A Python framework for high performance GPU simulation and graphics
https://nvidia.github.io/warp/
Other
4.28k stars 243 forks source link

[BUG] Singular value decomposition(warp.svd3()) gives wrong results #281

Closed swan2818 closed 3 months ago

swan2818 commented 4 months ago

Bug Description

warp showed the largest error in the following example:

import numpy as np
import warp as wp
import taichi as ti
import torch

A_mat = np.random.randn(100, 3, 3)/1e4
B_mat = np.identity(3, dtype=np.float64)
A_mat = A_mat + B_mat

U_np, S_np, Vt_np = np.linalg.svd(A_mat, full_matrices=False)
B_mat = U_np @ (S_np[..., None]*Vt_np)

A_wp = wp.array(A_mat, dtype=wp.mat33d, shape=100)
B_wp = wp.array(A_mat, dtype=wp.mat33d, shape=100)

@wp.kernel
def SVD_wp(A:wp.array(dtype=wp.mat33d),
           B:wp.array(dtype=wp.mat33d)):
    p = wp.tid()

    U = wp.mat33d()
    S = wp.vec3d()
    V = wp.mat33d()

    wp.svd3(A[p], U, S, V)
    B[p] = U * wp.diag(S) * wp.transpose(V)
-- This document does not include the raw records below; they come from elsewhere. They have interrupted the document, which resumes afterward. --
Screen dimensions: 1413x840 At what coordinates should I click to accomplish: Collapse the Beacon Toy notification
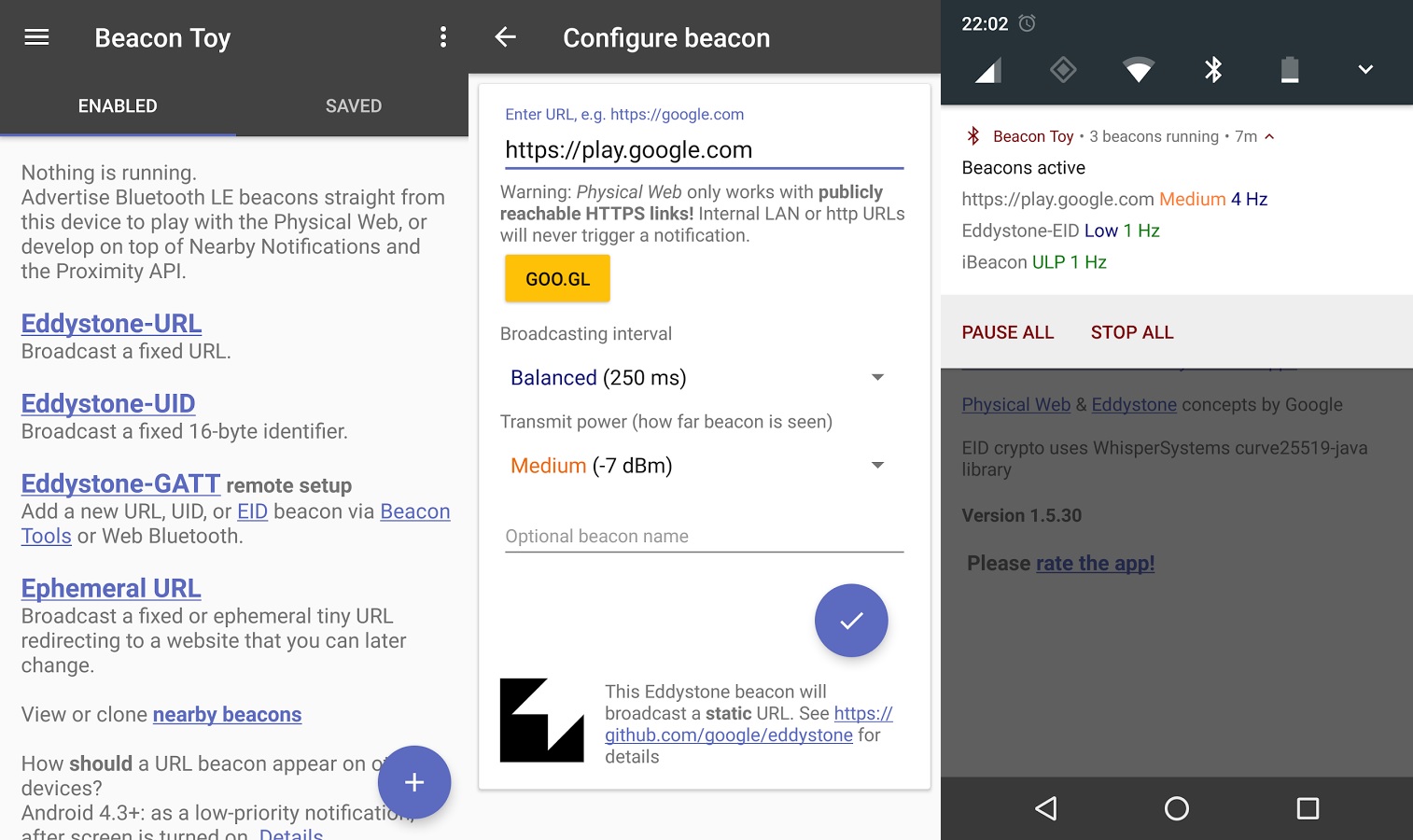point(1267,136)
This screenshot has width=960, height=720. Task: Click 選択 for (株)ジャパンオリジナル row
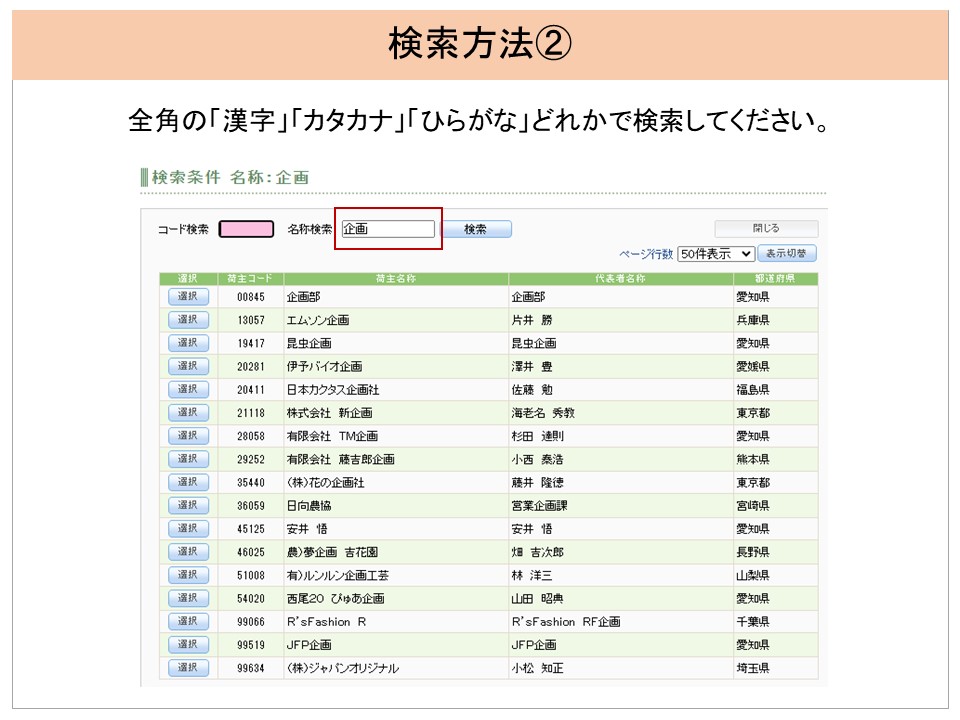tap(187, 667)
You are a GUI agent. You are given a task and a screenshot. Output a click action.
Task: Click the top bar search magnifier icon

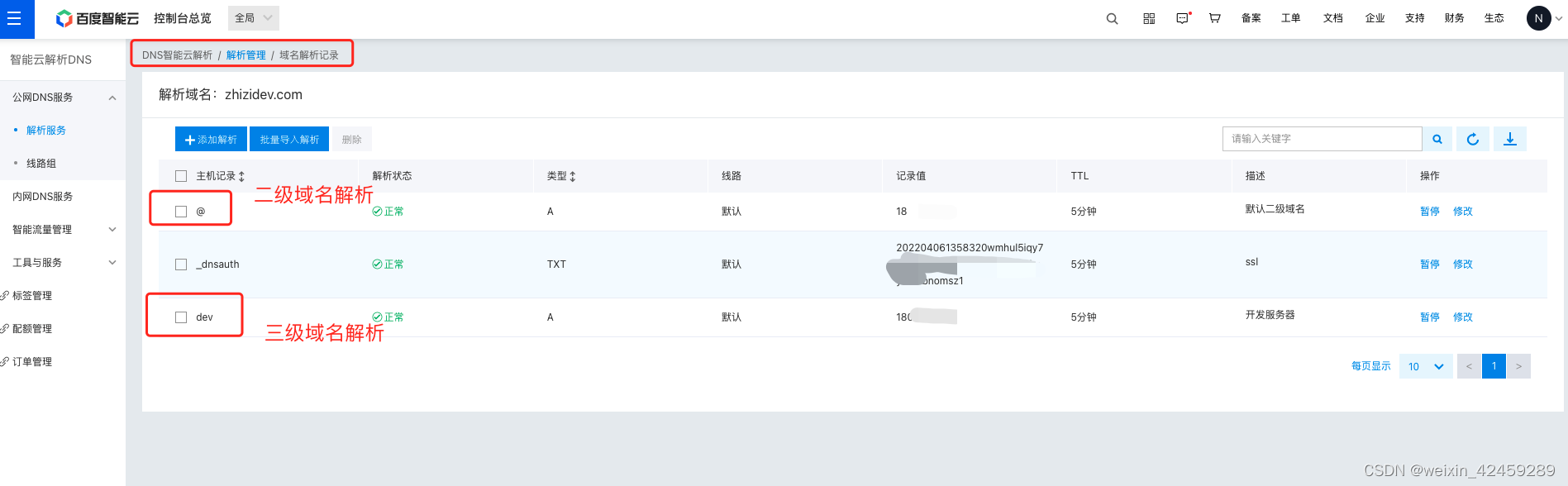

wp.launch(kernel=SVD_wp, dim=100, inputs=[A_wp, B_wp])
A_wp = A_wp.numpy()
B_wp = B_wp.numpy()

ti.init(arch=ti.gpu, default_fp=ti.f64)
A_ti = ti.Matrix.field(n=3, m=3, dtype=ti.f64, shape=100)
B_ti = ti.Matrix.field(n=3, m=3, dtype=ti.f64, shape=100)
A_ti.from_numpy(A_mat)
B_ti.from_numpy(B_mat)

@ti.kernel
def SVD_ti():
    for p in A_ti:
        U, S, V = ti.svd(A_ti[p])
        B_ti[p] = U@S@V.transpose()

SVD_ti()
B_ti = B_ti.to_numpy()
A_ti = A_ti.to_numpy()

A_to = torch.tensor(A_mat)
if torch.cuda.is_available():
    A_to = A_to.to("cuda")
U, S, Vh = torch.linalg.svd(A_to, full_matrices=False)
B_to = U @ (S[..., None]*Vh)
B_to = B_to.cpu()
B_to = B_to.numpy()

e_np = np.linalg.norm(A_mat-B_mat, axis=(1,2))/np.linalg.norm(A_mat, axis=(1,2))
e_wp = np.linalg.norm(A_mat-B_wp, axis=(1,2))/np.linalg.norm(A_mat, axis=(1,2))
e_ti = np.linalg.norm(A_mat-B_ti, axis=(1,2))/np.linalg.norm(A_mat, axis=(1,2))
e_to = np.linalg.norm(A_mat-B_to, axis=(1,2))/np.linalg.norm(A_mat, axis=(1,2))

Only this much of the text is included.